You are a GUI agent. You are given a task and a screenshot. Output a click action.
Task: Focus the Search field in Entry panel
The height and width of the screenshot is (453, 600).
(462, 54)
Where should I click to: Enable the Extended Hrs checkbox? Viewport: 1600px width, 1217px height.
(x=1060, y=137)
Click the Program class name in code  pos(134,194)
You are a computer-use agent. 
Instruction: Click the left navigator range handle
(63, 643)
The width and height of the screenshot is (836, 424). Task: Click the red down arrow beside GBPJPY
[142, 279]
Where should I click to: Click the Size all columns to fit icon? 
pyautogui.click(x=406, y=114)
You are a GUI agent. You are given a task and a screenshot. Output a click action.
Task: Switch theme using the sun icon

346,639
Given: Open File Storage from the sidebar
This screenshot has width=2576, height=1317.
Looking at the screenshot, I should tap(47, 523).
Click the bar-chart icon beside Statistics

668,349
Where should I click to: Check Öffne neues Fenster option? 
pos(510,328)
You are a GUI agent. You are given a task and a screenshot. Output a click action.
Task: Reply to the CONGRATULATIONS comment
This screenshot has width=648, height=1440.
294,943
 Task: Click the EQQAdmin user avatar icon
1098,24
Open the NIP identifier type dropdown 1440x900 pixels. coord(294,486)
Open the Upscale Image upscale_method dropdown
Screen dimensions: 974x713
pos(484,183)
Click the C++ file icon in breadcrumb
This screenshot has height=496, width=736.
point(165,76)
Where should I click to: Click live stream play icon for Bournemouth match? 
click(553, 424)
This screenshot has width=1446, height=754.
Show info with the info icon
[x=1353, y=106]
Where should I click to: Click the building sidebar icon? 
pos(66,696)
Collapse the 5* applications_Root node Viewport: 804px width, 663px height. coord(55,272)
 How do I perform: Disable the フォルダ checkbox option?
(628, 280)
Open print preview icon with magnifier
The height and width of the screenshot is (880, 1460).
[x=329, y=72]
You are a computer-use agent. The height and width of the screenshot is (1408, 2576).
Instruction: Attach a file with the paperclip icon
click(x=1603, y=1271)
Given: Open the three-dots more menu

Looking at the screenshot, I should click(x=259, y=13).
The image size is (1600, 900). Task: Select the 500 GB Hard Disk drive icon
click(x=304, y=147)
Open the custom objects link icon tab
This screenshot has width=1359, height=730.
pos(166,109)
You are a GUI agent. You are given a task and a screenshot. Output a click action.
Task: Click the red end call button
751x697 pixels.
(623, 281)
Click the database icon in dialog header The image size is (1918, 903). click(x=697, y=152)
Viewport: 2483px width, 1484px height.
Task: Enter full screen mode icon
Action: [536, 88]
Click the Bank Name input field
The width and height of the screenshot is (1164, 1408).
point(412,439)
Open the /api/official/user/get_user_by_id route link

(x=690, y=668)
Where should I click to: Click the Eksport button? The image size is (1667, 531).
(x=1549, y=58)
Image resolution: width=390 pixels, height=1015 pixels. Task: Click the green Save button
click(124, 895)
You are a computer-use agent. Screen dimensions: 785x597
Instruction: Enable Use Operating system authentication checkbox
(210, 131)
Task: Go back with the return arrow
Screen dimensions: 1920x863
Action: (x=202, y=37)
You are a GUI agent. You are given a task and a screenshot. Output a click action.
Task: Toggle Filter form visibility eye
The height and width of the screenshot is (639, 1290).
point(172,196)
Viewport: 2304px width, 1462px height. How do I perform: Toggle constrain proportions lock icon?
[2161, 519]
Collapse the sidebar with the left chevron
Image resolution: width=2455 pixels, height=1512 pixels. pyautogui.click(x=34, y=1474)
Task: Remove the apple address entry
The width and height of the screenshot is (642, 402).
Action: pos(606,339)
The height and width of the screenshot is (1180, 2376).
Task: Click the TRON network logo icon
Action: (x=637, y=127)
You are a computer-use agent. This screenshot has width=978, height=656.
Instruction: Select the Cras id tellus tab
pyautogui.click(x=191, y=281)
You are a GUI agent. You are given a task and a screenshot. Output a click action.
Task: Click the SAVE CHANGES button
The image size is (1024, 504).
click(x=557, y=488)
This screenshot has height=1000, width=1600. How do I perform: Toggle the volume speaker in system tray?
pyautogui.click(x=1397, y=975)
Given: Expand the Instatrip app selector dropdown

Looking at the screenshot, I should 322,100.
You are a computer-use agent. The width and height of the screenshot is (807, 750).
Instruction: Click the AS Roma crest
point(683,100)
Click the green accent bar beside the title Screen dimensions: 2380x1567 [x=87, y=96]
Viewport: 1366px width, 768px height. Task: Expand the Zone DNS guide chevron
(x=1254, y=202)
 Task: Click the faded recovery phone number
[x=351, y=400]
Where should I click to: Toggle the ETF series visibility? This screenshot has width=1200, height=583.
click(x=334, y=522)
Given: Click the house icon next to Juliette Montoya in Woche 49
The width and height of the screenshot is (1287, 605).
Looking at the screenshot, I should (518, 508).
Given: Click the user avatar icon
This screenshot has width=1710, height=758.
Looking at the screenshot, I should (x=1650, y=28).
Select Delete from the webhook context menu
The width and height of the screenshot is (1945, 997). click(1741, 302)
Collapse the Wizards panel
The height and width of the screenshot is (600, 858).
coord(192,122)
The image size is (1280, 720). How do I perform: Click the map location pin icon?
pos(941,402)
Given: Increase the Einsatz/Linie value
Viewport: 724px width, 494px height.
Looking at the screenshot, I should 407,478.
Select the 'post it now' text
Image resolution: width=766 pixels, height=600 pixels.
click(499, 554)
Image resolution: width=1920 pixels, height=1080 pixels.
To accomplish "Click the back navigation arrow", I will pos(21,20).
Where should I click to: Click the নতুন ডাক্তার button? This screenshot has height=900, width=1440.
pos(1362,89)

========================

» PROBLEM DETAILS
Convert the material above, from the line that contains "Given: Expand the" through the end of the material, into a JSON list of strings with one string per line. Leave out blank lines.

» CORRECT RESPONSE
[
  "Given: Expand the Instatrip app selector dropdown",
  "Looking at the screenshot, I should 322,100.",
  "You are a computer-use agent. The width and height of the screenshot is (807, 750).",
  "Instruction: Click the AS Roma crest",
  "point(683,100)",
  "Click the green accent bar beside the title Screen dimensions: 2380x1567 [x=87, y=96]",
  "Viewport: 1366px width, 768px height. Task: Expand the Zone DNS guide chevron",
  "(x=1254, y=202)",
  " Task: Click the faded recovery phone number",
  "[x=351, y=400]",
  "Where should I click to: Toggle the ETF series visibility? This screenshot has width=1200, height=583.",
  "click(x=334, y=522)",
  "Given: Click the house icon next to Juliette Montoya in Woche 49",
  "The width and height of the screenshot is (1287, 605).",
  "Looking at the screenshot, I should (518, 508).",
  "Given: Click the user avatar icon",
  "This screenshot has width=1710, height=758.",
  "Looking at the screenshot, I should (x=1650, y=28).",
  "Select Delete from the webhook context menu",
  "The width and height of the screenshot is (1945, 997). click(1741, 302)",
  "Collapse the Wizards panel",
  "The height and width of the screenshot is (600, 858).",
  "coord(192,122)",
  "The image size is (1280, 720). How do I perform: Click the map location pin icon?",
  "pos(941,402)",
  "Given: Increase the Einsatz/Linie value",
  "Viewport: 724px width, 494px height.",
  "Looking at the screenshot, I should 407,478.",
  "Select the 'post it now' text",
  "Image resolution: width=766 pixels, height=600 pixels.",
  "click(499, 554)",
  "Image resolution: width=1920 pixels, height=1080 pixels.",
  "To accomplish \"Click the back navigation arrow\", I will pos(21,20).",
  "Where should I click to: Click the নতুন ডাক্তার button? This screenshot has height=900, width=1440.",
  "pos(1362,89)"
]